【体操】静かにリベンジ誓う萱和磨 東京五輪は団体&個人金メダル狙う

2020年01月06日 18時19分

 体操界の「失敗しない男」こと萱和磨(22=セントラルスポーツ)が6日、練習拠点の順天堂大体操競技場(千葉・印西市)で新年初の練習公開を行った。

 昨年10月の世界選手権(ドイツ)では五輪2連覇の内村航平(31=リンガーハット)を欠いた日本チームの柱としてけん引。全20演技で失敗ゼロというパーフェクトな内容が世界から称賛され、日本を銅メダルに導いた。

 年末年始は元日しか休まず体を動かした。「今年は勝負の年。気合がいつもと違う。どこにも遊びに行かず、寂しいお正月でした」と苦笑したが、すでに心は東京五輪へ向かっている。

 五輪代表争いは4月の全日本選手権、5月のNHK杯から本格的にスタートするが、それに先立って行われるW杯シリーズで日本が五輪出場枠を得た場合、個人のポイント3位までに入った日本人最上位選手がいち早く五輪切符を手にする。3月のW杯ドイツ大会に出場する萱は「やっぱり早く代表を決めたい。日本を引っ張る選手になるにはW杯で決めなければダメ。そこは狙っています」と内定第1号を自らノルマに課した。

 それだけではない。2016年リオ五輪では団体の補欠としてメンバーに同行。日本の金メダル獲得をスタンドから観戦した萱は「リオの時は(団体に)入ることしか見えていなかった。そりゃあ入れねえよ!って4年前の自分に言いたい。今は入ることではなく、金メダルを取ることが目標」と屈辱の日々を回想し、静かにリベンジを誓う。普段は寡黙な男だが、間近に迫った大舞台の話題になるとハッキリと、明確に「頂点」に立つイメージを口にした。
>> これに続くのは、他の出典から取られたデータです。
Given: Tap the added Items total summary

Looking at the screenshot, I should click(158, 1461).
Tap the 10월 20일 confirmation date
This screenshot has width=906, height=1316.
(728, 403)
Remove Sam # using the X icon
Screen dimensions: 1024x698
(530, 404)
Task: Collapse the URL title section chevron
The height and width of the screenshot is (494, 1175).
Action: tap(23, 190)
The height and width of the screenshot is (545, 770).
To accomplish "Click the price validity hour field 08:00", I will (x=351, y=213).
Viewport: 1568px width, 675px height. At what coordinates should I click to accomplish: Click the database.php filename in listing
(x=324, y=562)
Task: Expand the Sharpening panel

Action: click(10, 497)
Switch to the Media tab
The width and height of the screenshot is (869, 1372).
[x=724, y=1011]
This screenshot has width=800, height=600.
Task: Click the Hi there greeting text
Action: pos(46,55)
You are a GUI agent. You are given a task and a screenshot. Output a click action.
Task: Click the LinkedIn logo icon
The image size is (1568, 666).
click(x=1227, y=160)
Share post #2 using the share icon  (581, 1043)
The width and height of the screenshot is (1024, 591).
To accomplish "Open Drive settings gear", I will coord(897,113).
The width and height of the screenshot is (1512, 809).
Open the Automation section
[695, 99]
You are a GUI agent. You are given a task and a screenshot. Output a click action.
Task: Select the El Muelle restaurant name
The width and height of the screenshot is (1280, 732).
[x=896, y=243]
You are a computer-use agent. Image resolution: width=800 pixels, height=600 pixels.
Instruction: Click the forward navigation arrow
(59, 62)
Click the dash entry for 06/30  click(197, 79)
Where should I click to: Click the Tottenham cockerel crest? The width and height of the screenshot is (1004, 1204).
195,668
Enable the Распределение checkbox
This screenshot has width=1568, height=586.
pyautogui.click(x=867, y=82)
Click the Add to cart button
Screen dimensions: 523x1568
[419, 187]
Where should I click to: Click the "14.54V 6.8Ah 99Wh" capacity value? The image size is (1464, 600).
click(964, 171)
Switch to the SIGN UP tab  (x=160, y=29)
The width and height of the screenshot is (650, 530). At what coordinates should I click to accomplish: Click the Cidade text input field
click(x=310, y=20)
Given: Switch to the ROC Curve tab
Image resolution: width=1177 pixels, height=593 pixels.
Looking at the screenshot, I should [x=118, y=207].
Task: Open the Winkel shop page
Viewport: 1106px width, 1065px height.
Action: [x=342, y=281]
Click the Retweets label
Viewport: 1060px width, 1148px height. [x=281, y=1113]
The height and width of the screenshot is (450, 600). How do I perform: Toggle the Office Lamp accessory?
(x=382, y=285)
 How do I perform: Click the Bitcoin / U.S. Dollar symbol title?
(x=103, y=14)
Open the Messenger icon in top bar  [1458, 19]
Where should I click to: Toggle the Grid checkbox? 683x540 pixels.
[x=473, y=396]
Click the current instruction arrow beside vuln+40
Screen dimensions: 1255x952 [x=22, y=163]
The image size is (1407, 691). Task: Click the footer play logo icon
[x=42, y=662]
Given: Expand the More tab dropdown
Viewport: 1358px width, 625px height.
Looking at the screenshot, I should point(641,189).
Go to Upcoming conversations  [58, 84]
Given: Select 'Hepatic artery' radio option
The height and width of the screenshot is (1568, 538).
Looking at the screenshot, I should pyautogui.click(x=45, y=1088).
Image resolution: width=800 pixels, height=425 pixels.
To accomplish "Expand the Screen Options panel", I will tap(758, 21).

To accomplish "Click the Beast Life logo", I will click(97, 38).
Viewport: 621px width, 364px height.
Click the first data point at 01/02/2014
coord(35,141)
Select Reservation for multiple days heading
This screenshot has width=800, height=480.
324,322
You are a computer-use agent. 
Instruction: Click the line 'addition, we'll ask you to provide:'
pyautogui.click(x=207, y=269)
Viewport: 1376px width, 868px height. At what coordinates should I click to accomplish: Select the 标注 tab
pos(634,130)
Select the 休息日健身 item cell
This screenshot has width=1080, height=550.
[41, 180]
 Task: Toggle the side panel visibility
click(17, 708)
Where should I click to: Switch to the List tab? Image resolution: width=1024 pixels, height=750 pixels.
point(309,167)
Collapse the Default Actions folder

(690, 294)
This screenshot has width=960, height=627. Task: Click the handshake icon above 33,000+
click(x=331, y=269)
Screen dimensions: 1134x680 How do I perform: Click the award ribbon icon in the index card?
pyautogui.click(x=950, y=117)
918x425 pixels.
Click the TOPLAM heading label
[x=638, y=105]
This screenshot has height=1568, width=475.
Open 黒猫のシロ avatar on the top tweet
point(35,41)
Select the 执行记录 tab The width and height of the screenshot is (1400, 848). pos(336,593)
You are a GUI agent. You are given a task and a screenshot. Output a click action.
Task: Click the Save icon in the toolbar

「まず団体で金メダルを取って、個人総合、種目別でも金メダルを狙わなければいけない。その責任感は4年前とは全然違う。勝負の年なのに、どこか落ち着いている自分もいる。冷静にやるべきこと、物事を見て練習できている感じがします」

 表情は穏やかだが、その目には闘志が宿っている。